California wants electric vehicle sales to triple in the next four years to 35% of all new car purchases, an aggressive target set as part of the goal to phase out the sale of gas-powered cars by the middle of next decade.
The California Air Resources Board’s proposal would slowly raise the sale of new cars that are electric, hydrogen-powered or plug-in hybrids to 100% by 2035. About 11% of all new passenger car sales nationally happen in California, giving the state significant influence over the auto market. Californians would still be allowed to drive gas-powered cars and sell used ones, meaning planet-warming emissions will still spew from the state’s roadways.
The hoped-for boost in electric vehicle sales will also require a major increase in charging stations. California has set a goal of 250,000 charging stations by 2025, and right now there are fewer than 80,000 stations in public spaces or in parking lots at office buildings, apartment buildings and other shared spaces. The California Energy Commission last year approved spending $314 million over three years for passenger car charging stations and Newsom added more in his proposed state budget.
The release kicks off a months-long state review process and the plan requires approval from the U.S. Environmental Protection Agency. The state is unlikely to face resistance from a Democratic White House. The Biden administration recently restored California’s power to set its own vehicle emissions standards under the Clean Air Act and the president has committed $5 billion to build more charging stations around the country.
A group representing the auto industry said meeting the requirements will be “extremely challenging.”

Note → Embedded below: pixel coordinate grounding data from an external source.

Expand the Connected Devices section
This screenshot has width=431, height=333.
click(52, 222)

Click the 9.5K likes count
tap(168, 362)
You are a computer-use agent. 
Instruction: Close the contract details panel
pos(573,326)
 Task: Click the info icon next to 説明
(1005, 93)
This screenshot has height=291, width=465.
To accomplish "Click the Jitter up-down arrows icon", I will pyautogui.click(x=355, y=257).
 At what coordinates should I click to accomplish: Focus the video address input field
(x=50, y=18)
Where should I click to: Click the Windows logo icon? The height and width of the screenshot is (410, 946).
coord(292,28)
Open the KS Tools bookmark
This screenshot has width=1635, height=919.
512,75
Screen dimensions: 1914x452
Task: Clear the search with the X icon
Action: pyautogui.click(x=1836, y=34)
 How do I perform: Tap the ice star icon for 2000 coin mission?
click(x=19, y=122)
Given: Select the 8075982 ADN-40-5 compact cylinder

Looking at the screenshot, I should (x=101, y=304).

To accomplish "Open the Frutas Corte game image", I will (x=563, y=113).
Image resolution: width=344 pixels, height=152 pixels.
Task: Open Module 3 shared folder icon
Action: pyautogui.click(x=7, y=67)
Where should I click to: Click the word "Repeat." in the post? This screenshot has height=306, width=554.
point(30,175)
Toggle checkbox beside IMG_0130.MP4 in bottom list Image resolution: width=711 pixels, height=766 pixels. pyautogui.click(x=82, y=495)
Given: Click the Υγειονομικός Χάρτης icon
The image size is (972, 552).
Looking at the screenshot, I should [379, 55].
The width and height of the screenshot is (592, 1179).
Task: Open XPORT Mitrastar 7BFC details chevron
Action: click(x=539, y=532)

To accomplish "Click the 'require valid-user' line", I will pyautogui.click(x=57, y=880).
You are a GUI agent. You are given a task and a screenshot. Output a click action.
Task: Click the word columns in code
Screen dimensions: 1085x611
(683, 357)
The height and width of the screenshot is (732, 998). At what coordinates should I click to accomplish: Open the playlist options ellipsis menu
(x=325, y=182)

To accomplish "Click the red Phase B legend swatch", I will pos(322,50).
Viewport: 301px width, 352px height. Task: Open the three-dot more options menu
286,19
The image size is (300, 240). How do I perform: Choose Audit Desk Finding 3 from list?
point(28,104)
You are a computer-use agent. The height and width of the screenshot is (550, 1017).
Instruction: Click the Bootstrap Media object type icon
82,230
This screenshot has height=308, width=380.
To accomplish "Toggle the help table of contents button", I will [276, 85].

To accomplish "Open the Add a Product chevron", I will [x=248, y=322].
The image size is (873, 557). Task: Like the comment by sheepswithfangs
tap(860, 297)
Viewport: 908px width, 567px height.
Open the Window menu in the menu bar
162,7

Passenger vehicles contribute about a quarter of the state’s total greenhouse gas emissions — more than any other single source, according to the air board. The program is one part of California’s efforts to drastically reduce carbon emissions. Between 2026 and 2040, state experts estimate the program would lower emissions by nearly 384 million metric tons of carbon dioxide equivalent. That’s a little less than all emissions across California’s economy in a single year.
Elsewhere, Washington Gov. Jay Inslee signed a law last month setting a goal of requiring all new vehicles in the state to be electric by 2030, but regulators have until the end of 2023 to say how the state will get there.
California’s rules would require 35% of new car sales for model year 2026 to be zero-emission vehicles, including battery or hydrogen powered, or plug-in electric hybrids. That’s a sharp increase from 2021, when about 12% of all cars sold in the state were zero-emission, according to the air board. About 1 million of the 26 million cars currently on California roads are zero-emission.
That requirement ramps up to 100% of all new sales by 2035. Up to 20% of sales by 2035 could be plug-in hybrids that run on a combination of battery and gas power, though the regulations boost how far such cars must be able to travel on battery power alone.
Automakers including Ford and Toyota deferred to the Alliance for Automotive Innovation for a statement on the proposal. The group says the industry is “committed to electrification and a net-zero carbon transportation future” but raised questions about the drastic ramp up in the required zero-emission vehicle sales.
“Automakers will certainly work to meet whatever standards are eventually adopted, but these draft requirements will be extremely challenging even in California and may not be achievable in all the states that currently follow California’s program,” the group said.
Nine states follow California’s current zero-emission vehicle rules, which set rules through model year 2025, and five states plan to join in future years. If the federal government approves California’s new plan, the other states will have to decide whether to follow suit. New York also aims to phase out gas powered vehicles by 2035.
The regulations also require electric vehicles to get at least 150 miles (241 kilometers) per charge, up from 50 miles (80 kilometers), though most manufacturers exceed that. They establish an eight-year or 100,000-mile (161,000-kilometer) battery warranty.
All 17 carmakers that sell in California would be required to hit the 35% sales mark. But there is wiggle room. California’s existing electric vehicle standards let companies save credits if they sell a higher percentage of electric cars than required, and those credits can be used later to meet sales goals.
Companies can also make deals with each other to count each other’s sales as their own. Electric-vehicle maker Tesla has made such deals with many automakers in the past, state officials said.
Some environmental groups said the state should set an even more aggressive timeline, arguing heavily polluted communities can’t wait, and make it easier for low-income people to purchase electric vehicles.
“There’s no excuse for California to take the slow road to an all-electric future when we’re being gouged at the gas pump and facing epic drought and wildfires,” said Scott Hochberg a transportation attorney for the Center for Biological Diversity’s Climate Law Institute.